[THE RECORDS]
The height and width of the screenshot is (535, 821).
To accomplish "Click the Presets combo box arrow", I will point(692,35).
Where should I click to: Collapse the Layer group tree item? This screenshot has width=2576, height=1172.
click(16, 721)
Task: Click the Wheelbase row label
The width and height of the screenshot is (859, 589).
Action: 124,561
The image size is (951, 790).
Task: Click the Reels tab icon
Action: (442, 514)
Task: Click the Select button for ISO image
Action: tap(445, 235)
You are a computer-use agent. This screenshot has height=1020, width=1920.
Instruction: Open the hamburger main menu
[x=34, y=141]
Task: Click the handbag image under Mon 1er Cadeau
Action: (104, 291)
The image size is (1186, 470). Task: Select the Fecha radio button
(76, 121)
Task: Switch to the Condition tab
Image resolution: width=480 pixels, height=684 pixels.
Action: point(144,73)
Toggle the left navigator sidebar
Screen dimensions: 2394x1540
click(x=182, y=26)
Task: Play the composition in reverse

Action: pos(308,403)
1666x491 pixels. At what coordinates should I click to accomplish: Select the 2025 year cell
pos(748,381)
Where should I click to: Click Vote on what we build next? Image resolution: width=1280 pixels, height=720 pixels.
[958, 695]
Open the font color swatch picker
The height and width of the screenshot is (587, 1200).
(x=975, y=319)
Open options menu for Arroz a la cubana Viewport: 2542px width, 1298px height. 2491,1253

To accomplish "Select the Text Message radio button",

[EXERCISE OBJECTIVE]
Retype every line of the listing above, character for character.

[THE COMPLETED TASK]
The height and width of the screenshot is (535, 821).
To accomplish "Click the Presets combo box arrow", I will point(692,35).
Where should I click to: Collapse the Layer group tree item? This screenshot has width=2576, height=1172.
click(16, 721)
Task: Click the Wheelbase row label
The width and height of the screenshot is (859, 589).
Action: 124,561
The image size is (951, 790).
Task: Click the Reels tab icon
Action: (442, 514)
Task: Click the Select button for ISO image
Action: tap(445, 235)
You are a computer-use agent. This screenshot has height=1020, width=1920.
Instruction: Open the hamburger main menu
[x=34, y=141]
Task: Click the handbag image under Mon 1er Cadeau
Action: (104, 291)
The image size is (1186, 470). Task: Select the Fecha radio button
(76, 121)
Task: Switch to the Condition tab
Image resolution: width=480 pixels, height=684 pixels.
Action: point(144,73)
Toggle the left navigator sidebar
Screen dimensions: 2394x1540
click(x=182, y=26)
Task: Play the composition in reverse

Action: pos(308,403)
1666x491 pixels. At what coordinates should I click to accomplish: Select the 2025 year cell
pos(748,381)
Where should I click to: Click Vote on what we build next? Image resolution: width=1280 pixels, height=720 pixels.
[958, 695]
Open the font color swatch picker
The height and width of the screenshot is (587, 1200).
(x=975, y=319)
Open options menu for Arroz a la cubana Viewport: 2542px width, 1298px height. 2491,1253

To accomplish "Select the Text Message radio button",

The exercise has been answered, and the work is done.